Overnight Briefing & General Reality Check - Jan 11, 2013
January 11, 2013
The Sandy Hook shooting has been good for business for the NRA.
In the last 18 days, the gun lobby claims it signed up more than 100-thousand new members. That bumped its overall membership from 4.1 million to 4.2 million. "Our goal is to get to 5 million before this debate is over," said a spokesman.
Trash talk and satellite dish:
Did EDDIE CIBRIAN cheat on LEANN RIMES with a waitress? SCHEANA MARIE from "Vanderpump Rules" tells RadarOnline.com she hooked up with the actor shortly after he called it quits with ex-wife BRANDI GLANILLE and felt like "such an idiot" after finding out he'd been seeing the country cutie. Scheana and Eddie have quite a history --they "dated" while he was still married to his first wife and Brandi had some choice words for her while the cameras were filming on "The Real Housewives of Beverly Hills." (Lee)
DAVID BECKHAM was spotted running around half naked in L-A Wednesday. The sexy soccer superstar with the rockin' ripped bod was shooting a new round of ads for his line of boxer-briefs for H&M stores. Fashionista.com says the drool-worthy new pictures come out next month. (Bartha)
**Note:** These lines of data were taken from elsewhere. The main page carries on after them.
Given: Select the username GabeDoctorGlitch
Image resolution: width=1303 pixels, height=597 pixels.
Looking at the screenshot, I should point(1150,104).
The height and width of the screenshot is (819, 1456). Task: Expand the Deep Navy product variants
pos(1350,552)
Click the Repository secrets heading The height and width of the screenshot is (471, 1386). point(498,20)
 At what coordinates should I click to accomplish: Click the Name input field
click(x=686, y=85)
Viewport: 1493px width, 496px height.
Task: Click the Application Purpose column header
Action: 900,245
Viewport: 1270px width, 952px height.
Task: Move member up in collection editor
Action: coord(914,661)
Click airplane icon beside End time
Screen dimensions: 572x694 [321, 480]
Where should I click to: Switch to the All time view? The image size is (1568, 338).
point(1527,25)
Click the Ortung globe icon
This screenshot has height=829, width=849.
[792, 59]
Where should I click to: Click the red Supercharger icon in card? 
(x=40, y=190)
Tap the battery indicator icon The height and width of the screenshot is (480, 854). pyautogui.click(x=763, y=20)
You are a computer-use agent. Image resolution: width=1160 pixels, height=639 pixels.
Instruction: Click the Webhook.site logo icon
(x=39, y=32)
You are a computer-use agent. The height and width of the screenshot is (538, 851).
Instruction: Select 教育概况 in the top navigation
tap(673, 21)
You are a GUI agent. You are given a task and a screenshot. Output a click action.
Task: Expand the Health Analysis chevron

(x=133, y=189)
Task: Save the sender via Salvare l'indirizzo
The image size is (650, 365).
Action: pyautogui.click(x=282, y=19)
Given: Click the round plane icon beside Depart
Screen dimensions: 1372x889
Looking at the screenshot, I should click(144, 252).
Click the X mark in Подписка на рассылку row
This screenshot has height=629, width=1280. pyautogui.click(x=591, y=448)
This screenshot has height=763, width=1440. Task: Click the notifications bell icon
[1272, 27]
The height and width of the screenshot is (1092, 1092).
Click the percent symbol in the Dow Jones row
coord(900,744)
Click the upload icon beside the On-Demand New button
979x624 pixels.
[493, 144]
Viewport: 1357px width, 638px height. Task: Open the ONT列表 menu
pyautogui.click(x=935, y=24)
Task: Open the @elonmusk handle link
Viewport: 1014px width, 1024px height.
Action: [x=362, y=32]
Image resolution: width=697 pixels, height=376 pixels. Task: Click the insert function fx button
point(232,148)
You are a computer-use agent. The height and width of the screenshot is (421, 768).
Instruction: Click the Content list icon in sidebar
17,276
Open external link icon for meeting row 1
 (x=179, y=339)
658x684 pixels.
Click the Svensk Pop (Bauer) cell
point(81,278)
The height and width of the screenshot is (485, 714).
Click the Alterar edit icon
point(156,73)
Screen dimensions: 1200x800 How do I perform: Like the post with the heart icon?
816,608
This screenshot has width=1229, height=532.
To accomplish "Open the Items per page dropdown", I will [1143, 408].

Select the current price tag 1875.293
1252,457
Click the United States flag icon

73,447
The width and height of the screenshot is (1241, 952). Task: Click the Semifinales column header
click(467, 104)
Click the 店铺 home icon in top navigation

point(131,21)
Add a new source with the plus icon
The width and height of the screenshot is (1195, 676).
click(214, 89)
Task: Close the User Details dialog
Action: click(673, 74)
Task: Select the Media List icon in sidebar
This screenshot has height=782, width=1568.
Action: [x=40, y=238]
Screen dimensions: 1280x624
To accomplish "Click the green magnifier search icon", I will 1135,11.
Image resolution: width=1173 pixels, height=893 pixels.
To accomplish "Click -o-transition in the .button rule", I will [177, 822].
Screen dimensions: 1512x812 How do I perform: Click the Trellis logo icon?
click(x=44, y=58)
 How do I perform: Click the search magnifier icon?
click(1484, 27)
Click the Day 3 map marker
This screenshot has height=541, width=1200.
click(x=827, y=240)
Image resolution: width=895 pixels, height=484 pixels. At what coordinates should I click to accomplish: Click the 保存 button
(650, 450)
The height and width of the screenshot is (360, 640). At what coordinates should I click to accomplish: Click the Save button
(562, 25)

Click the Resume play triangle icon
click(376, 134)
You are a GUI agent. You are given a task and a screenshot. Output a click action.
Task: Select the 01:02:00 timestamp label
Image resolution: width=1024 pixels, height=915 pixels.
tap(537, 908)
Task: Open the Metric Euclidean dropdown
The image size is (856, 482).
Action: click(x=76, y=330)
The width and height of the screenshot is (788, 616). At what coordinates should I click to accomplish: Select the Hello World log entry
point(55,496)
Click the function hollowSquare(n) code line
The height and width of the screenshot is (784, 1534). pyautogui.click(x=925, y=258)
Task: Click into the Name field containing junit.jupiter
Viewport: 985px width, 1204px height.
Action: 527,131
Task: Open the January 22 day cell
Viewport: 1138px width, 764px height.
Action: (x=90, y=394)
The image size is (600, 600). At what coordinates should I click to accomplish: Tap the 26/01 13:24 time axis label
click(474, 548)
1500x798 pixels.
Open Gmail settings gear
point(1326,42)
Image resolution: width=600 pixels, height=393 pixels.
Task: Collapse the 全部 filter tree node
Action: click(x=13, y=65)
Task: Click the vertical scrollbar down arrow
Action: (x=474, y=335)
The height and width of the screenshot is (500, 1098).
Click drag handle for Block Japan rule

Crooks too stupid to live:
Today's nominee for Criminal Mastermind of the Week is brought to you by Ocala, FL, where 30-somethings JASON LAIN and CHRISTINA BRICK were arrested within an hour of committing a home invasion because:
a) The victim recognized their voice
b) The suspects referred to each other by name
Turns out the victim, an 80-year-old woman, had hired the pair to do some work around her house. During the burglary, they told her to remain in her bed.
When police found them at their hotel, they discovered two children there as well as the stolen goods. The couple had left their one and seven-year-old alone in a motel room during the robbery. (Maiman)
If you're good with numbers and love marine mammals –get ready for a new career.
The NY Post reports officials in Hawaii are looking for people to count humpback-whales. Participants will be assigned to various beaches and asked keep track of how many times they see a whale pop out of the ocean. The bad news is: the whale counters won't be getting paid.
Editor's note: In other words, officials want people who are good at counting sea life but terrible at counting money. (Still)
Health and Medical Briefs:
Safe sex, kids.
A new study in the Journal of the American Medical Association says an "incurable" --or at least, antibiotic-resistant-- strain of gonorrhea has made its way across the pond to North America. At least nine Canadian patients have failed to respond to the typical dose of cefixime, one of the last antibiotics able to treat the STD.
The World Health Organization started warning of the dangers of drug-resistant gonorrhea back in June, predicting that in a few years gonorrhea might be able to resist any available treatment. That isn't the case yet however; all nine Canadian patients were eventually cured, most with an injectable antibiotic.
Editor's note: I believe the Kardashian Strain has been residing in L-A for some time now.